((

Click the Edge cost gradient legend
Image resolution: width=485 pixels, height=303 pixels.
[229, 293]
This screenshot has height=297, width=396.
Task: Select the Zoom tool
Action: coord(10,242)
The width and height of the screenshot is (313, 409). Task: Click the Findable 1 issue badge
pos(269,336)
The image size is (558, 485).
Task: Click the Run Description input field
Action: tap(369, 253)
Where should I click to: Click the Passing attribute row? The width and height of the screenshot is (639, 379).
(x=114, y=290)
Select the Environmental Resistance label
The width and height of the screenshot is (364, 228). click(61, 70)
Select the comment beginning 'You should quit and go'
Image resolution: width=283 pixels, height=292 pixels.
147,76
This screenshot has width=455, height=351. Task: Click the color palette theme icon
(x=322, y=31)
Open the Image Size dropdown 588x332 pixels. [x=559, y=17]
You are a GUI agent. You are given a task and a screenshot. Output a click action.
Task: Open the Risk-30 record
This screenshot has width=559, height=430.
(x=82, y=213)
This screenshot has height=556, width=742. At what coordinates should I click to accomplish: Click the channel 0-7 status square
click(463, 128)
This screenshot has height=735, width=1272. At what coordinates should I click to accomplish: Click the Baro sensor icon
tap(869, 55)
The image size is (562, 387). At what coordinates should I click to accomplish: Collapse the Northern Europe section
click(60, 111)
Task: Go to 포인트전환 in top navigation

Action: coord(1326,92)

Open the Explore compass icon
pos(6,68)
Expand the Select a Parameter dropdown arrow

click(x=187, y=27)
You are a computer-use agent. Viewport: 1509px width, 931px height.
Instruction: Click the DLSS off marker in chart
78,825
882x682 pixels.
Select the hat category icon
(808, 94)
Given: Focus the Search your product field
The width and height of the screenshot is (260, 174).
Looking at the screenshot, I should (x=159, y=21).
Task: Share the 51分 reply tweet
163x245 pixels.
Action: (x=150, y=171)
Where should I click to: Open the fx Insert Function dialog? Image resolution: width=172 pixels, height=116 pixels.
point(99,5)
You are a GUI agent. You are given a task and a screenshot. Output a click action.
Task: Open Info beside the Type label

))

Directions
Each line of the data above needs to be returned exactly.

Task response
Click the Edge cost gradient legend
Image resolution: width=485 pixels, height=303 pixels.
[229, 293]
This screenshot has height=297, width=396.
Task: Select the Zoom tool
Action: coord(10,242)
The width and height of the screenshot is (313, 409). Task: Click the Findable 1 issue badge
pos(269,336)
The image size is (558, 485).
Task: Click the Run Description input field
Action: tap(369, 253)
Where should I click to: Click the Passing attribute row? The width and height of the screenshot is (639, 379).
(x=114, y=290)
Select the Environmental Resistance label
The width and height of the screenshot is (364, 228). click(61, 70)
Select the comment beginning 'You should quit and go'
Image resolution: width=283 pixels, height=292 pixels.
147,76
This screenshot has width=455, height=351. Task: Click the color palette theme icon
(x=322, y=31)
Open the Image Size dropdown 588x332 pixels. [x=559, y=17]
You are a GUI agent. You are given a task and a screenshot. Output a click action.
Task: Open the Risk-30 record
This screenshot has width=559, height=430.
(x=82, y=213)
This screenshot has height=556, width=742. At what coordinates should I click to accomplish: Click the channel 0-7 status square
click(463, 128)
This screenshot has height=735, width=1272. At what coordinates should I click to accomplish: Click the Baro sensor icon
tap(869, 55)
The image size is (562, 387). At what coordinates should I click to accomplish: Collapse the Northern Europe section
click(60, 111)
Task: Go to 포인트전환 in top navigation

Action: coord(1326,92)

Open the Explore compass icon
pos(6,68)
Expand the Select a Parameter dropdown arrow

click(x=187, y=27)
You are a computer-use agent. Viewport: 1509px width, 931px height.
Instruction: Click the DLSS off marker in chart
78,825
882x682 pixels.
Select the hat category icon
(808, 94)
Given: Focus the Search your product field
The width and height of the screenshot is (260, 174).
Looking at the screenshot, I should (x=159, y=21).
Task: Share the 51分 reply tweet
163x245 pixels.
Action: (x=150, y=171)
Where should I click to: Open the fx Insert Function dialog? Image resolution: width=172 pixels, height=116 pixels.
point(99,5)
You are a GUI agent. You are given a task and a screenshot. Output a click action.
Task: Open Info beside the Type label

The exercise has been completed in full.